Four and a half months, six coaching fires in professional baseball. I have chronicled the yearly blood baths at the end of college seasons, but this baseball season is on its way to a record. I'm painfully familiar with this year since the Mariners put Don Wakamatsu out of his misery and replaced him and his entire staff with their top level minor league coaches. The impending retirement of Jim Leyland and Bobby Cox and Lou Pinella highlight the fates and limits of being a coach.
Like Baltimore when they fired their manager, the Mariners quickly won a few games, but they will regress to their mean because in baseball of all sports, managers really contribute the least. The bromide of impatient owners facing unrealistic expectations, "when in doubt, fire somebody." You can't fire the team of guaranteed contract players, so the coaches get fired.
I believe that in college sports, coaches have far more impact on player development, team cohesion and growth. They get greater commitment, build tighter systems and have total control over personnel through recruiting. In pro sports free agency, guaranteed contracts, the self protective career needs of players mean coaches have significantly less impact. Pro coaches inherit and seldom shape the talent and roster. They may have systems but the systems depend either upon getting the right players for the system or convincing players to buy into their system. Good systems take 3-5 years to establish.
The real determinant, especially in baseball, of wins and losses is quality of performance. Here coaches have minimal impact upon the composition of the team and erratic impact upon the season to season performance of players.

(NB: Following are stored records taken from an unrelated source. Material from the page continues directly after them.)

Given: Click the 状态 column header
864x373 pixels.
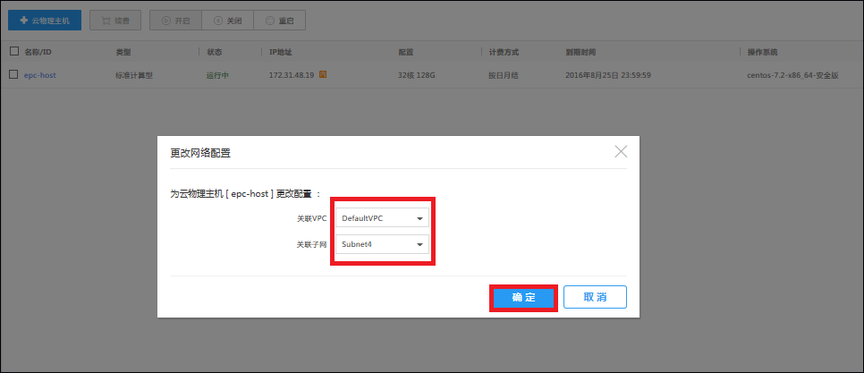Looking at the screenshot, I should tap(215, 52).
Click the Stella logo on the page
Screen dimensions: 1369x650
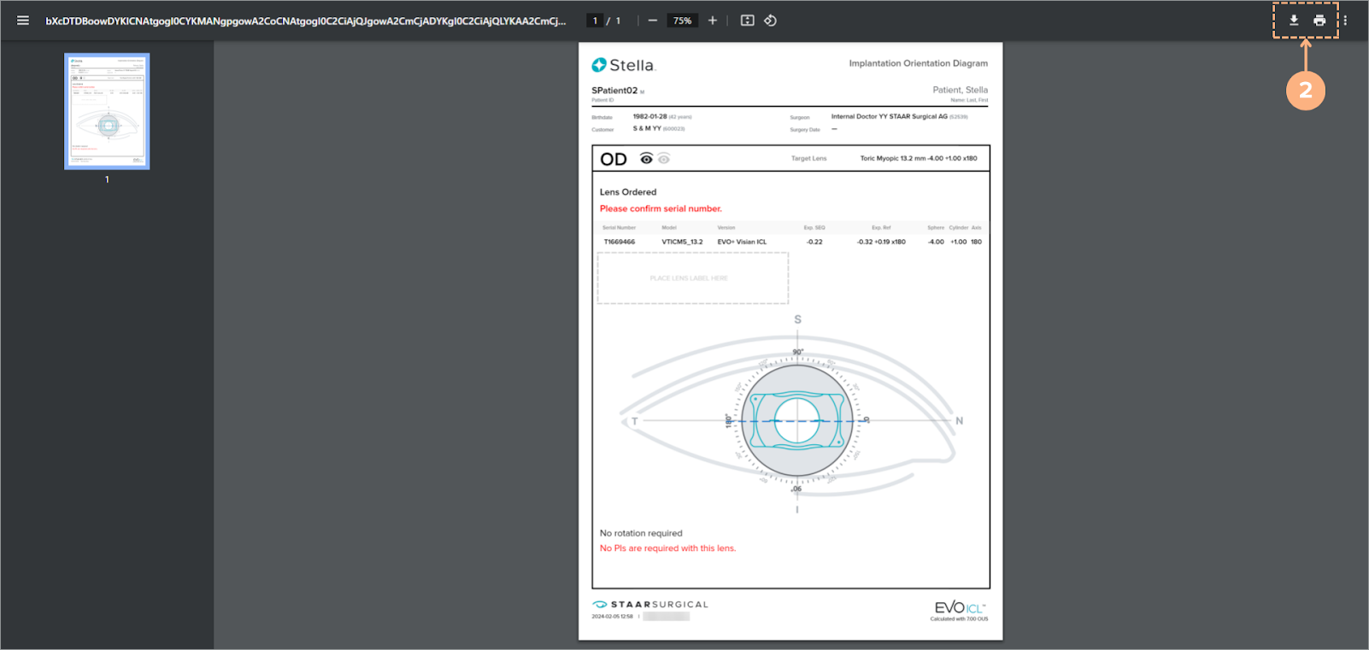tap(623, 65)
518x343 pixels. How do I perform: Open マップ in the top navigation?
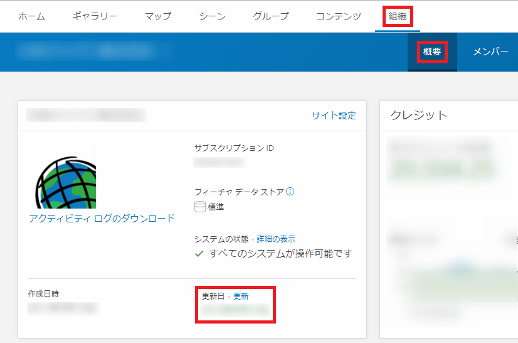[x=157, y=16]
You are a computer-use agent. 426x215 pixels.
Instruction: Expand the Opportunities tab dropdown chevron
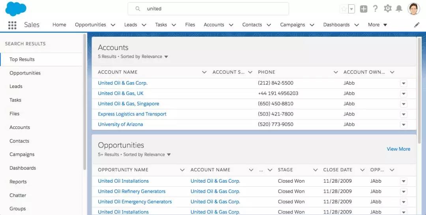(x=113, y=25)
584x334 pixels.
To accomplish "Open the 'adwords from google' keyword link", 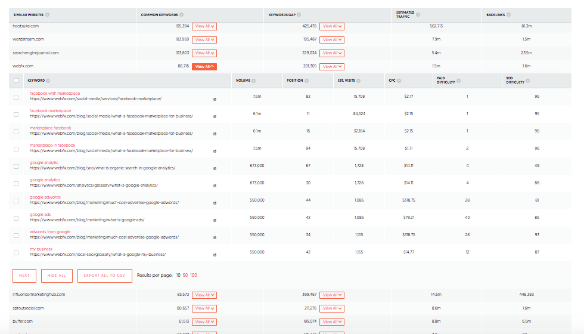I will coord(50,231).
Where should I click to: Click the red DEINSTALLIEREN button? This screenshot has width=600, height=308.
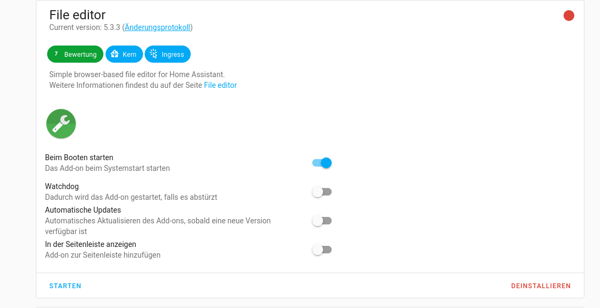[x=541, y=286]
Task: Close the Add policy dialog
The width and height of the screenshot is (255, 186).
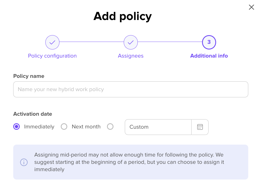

Lineups, pitching management, base-running decisions yes, but The GM builds the team. Teams regularly turn over 90 percent in five year increments in modern baseball, even with long term contracts.
Firing a coach/manager midseason is a ritual form of sacrifice to propitiate fans and sports gods. It almost never changes the projected number of victories and quick upticks regress to the norms of the team. The regression is more pronounced in baseball given the length of the season, but also true in the other pro sports. It might increase attendance slightly over the remaining term, but that's it. A midseason replacement might make some sense if the owner or GM has concluded they plan to fire the coach in the off season, and the team might as well get on without the coach who is now a lame duck. But this assumes the owner/GM gets a new permanent coach and is willing to go with youth and start a new system midseason, both highly improbable outcomes.
Firing the coach midseason is a reflexive act of despair or scapegoating. Sometimes nothing could be done with a team like any hapless manager of the Pirates or Royals knows. But somebody has to manage them to failure, then get fired. Teams like that make it impossible for managers to commit and worse for players to commit because they know the manager will be gone and the system has no traction.
Besides abject failure, teams with high expectations who underperform lose managers fast. Usually impatient owners and on the line GMs have alot invested in quick success of such teams and meeting the high expectations of fans. If a team stumbles, the GM cannot dump the entire team of underperforming long term contract bound players, so someone has to go and take the blame. The most interesting cases are the teams who are on the bubble and who have the potential to get better and compete. These are the teams where coaches can really make a difference, but when such team fails, the coach is most exposed even when the answer may lie in ill constructed rosters as in the Mariners' or Orioles' case.
The reality in baseball and most other professional sports is that coaches success depend upon a fortuitous combination when coaches and players align for periods of time. The alignment takes time. Time depends upon patient management, supportive general manager and the coach's ability to execute the system under stress. The really great moments of alignment often involve a fine coach and superb star who exemplifies the system such as Chuck Noll and Terry Bradshaw or Bill Walsh and Joe Montana. Even the best coaches go through up and down periods as teams must rebuild after one generation grows older. Watching Bellichik's Patriots is a good example here. Jose Torre's Yankees went through these cycles as have Bobby Cox's Braves or LaRusso's Cardinals.
Of course none of this matters for two types of teams. Underfunded and underlead disasters like the Royals or Pittsburgh guarantee high turnover. The other would be the Yankee model. A rich proud mean owner like Steinbrenner at his worse when his dugout resembled a managerial charnel house. An impatient owner who wants to win WIN IT ALL NOW will undermine the very conditions of success by yanking managers at will if they fail to meet immediate expectations to win it all. Just look at the modern Redskins and half the NBA teams.
The most awful teams in baseball over the last decade also have the highest turnover in managers such as Mariners, Pirates, Orioles, Royals. It becomes a self-reinforcing cycle where no coach/manager has the time to work with a stable group of talent suitable to their system. Players know a manager will be gone soon and have no incentive to commit to or risk their bodies for a coach who will be gone in a year.
The the powers that be know winning teams depend upon leadership and management stability. Successful coaches breed long term plans and alignment of talent and system. Yet time and again owners and GMs panic, look for a quick fix or someone to blame, and fire the coach. It never really works midseason and in the pros very rarely achieves a quick turnaround.
We know what works, but very few owners have the courage of their knowledge.